§ **Exercise aim**: Please retype the entries below word for word, passing over every picture.

§ **Provided material**:
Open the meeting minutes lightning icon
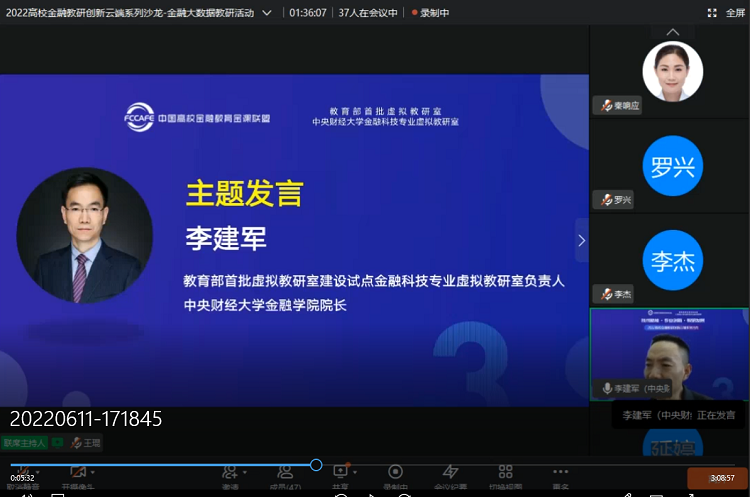 pyautogui.click(x=450, y=472)
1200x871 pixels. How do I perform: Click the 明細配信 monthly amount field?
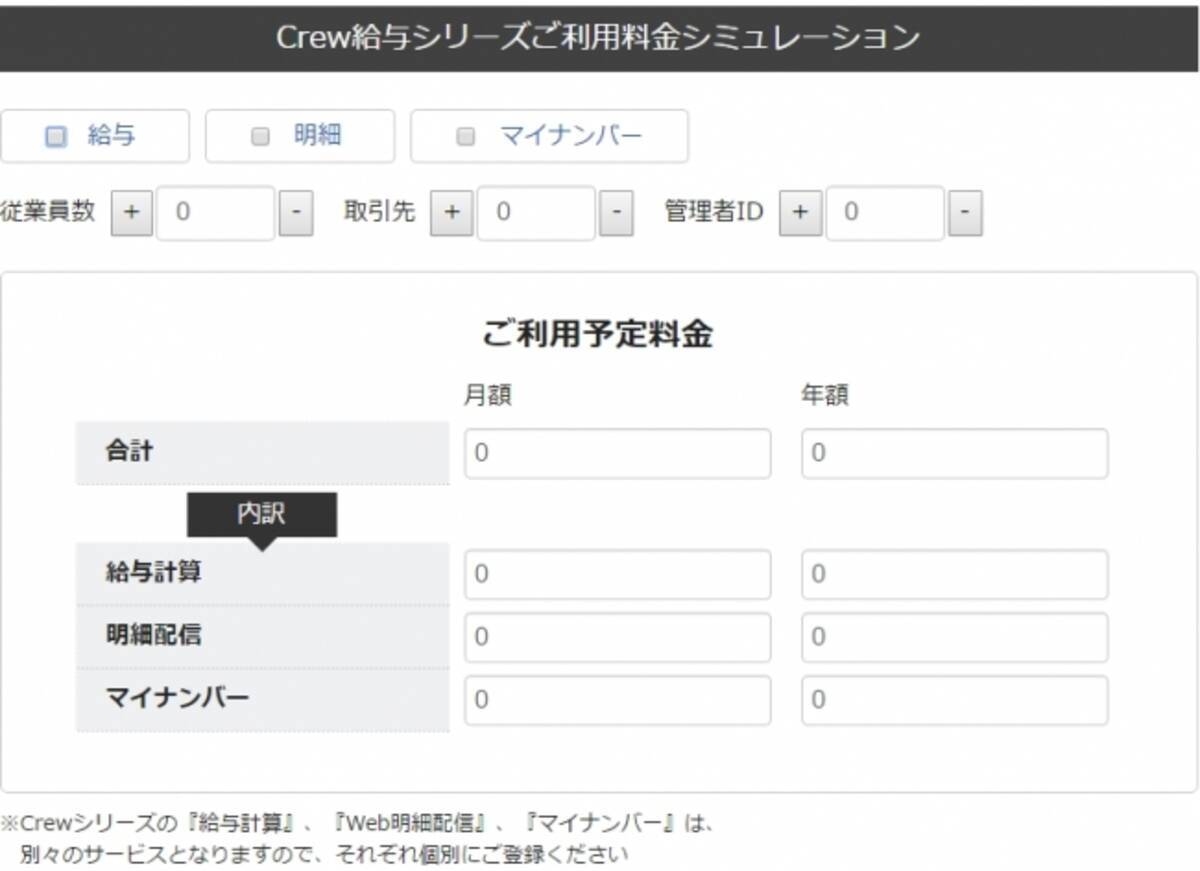tap(617, 638)
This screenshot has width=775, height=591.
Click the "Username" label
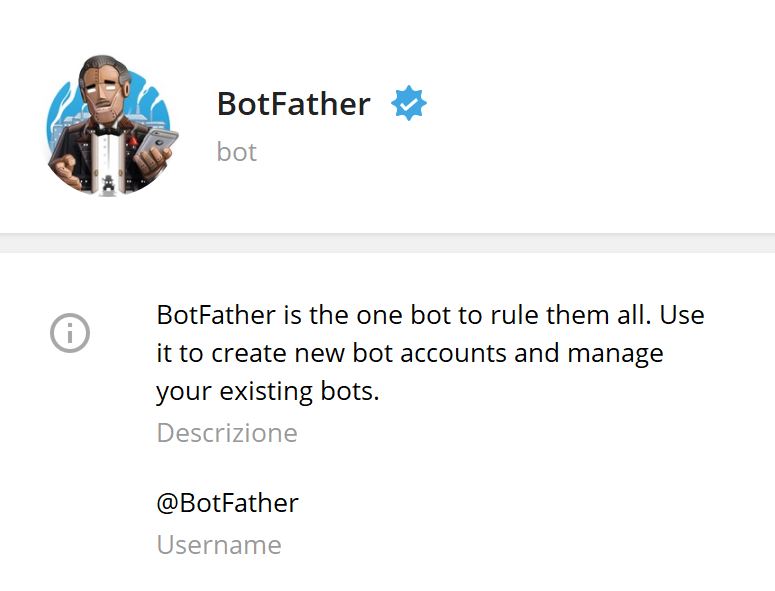[219, 545]
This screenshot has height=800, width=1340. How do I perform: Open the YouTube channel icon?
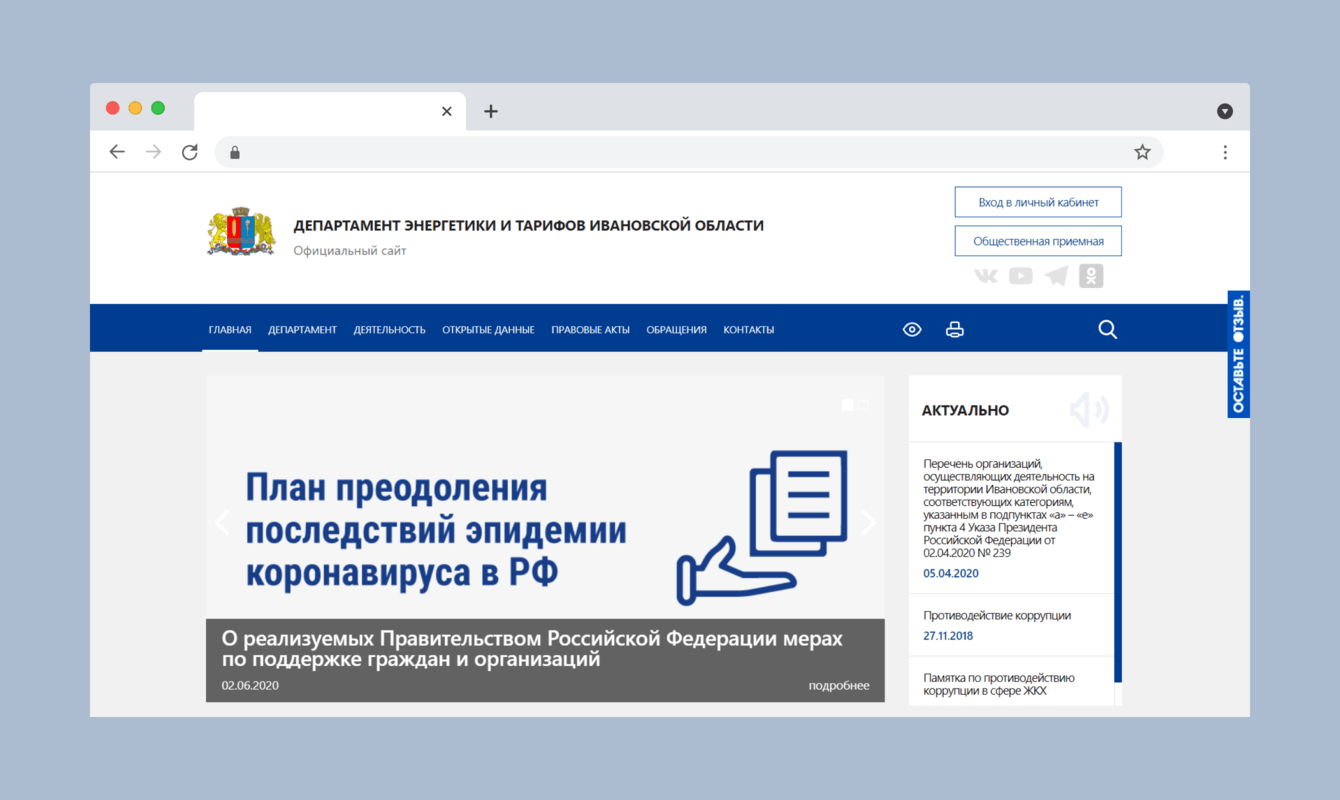[x=1020, y=276]
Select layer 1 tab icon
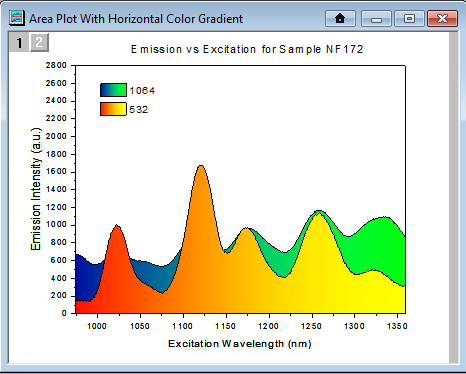The height and width of the screenshot is (374, 466). click(x=19, y=42)
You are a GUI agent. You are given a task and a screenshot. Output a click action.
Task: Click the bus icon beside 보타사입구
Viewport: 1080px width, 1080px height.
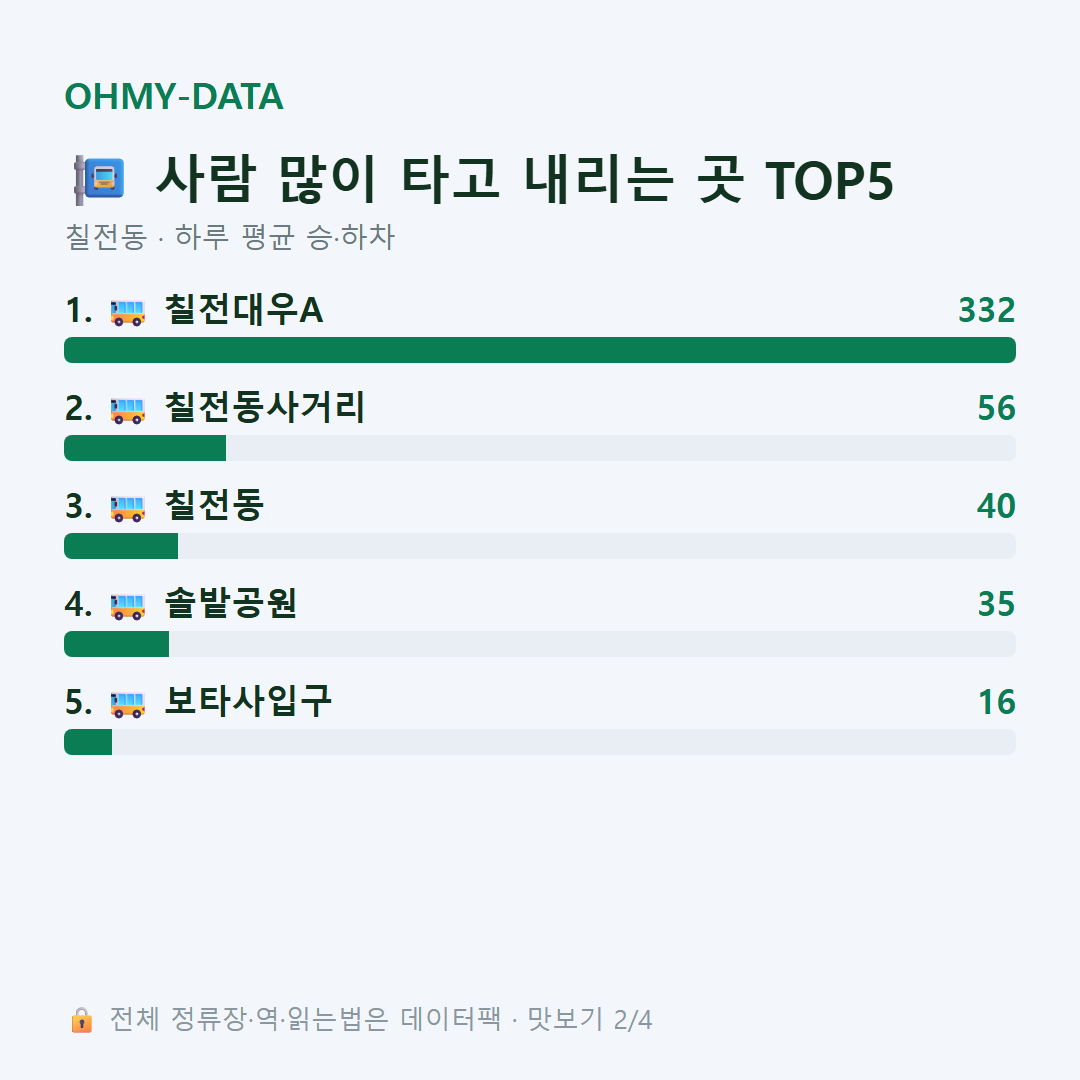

§ **Your response**:
Open the meeting minutes lightning icon
 pyautogui.click(x=450, y=472)
1200x871 pixels. How do I perform: Click the 明細配信 monthly amount field?
tap(617, 638)
This screenshot has width=775, height=591.
Click the "Username" label
[219, 545]
This screenshot has height=800, width=1340. How do I perform: Open the YouTube channel icon?
[x=1020, y=276]
Select layer 1 tab icon
The height and width of the screenshot is (374, 466). click(x=19, y=42)
You are a GUI agent. You are given a task and a screenshot. Output a click action.
Task: Click the bus icon beside 보타사입구
Viewport: 1080px width, 1080px height.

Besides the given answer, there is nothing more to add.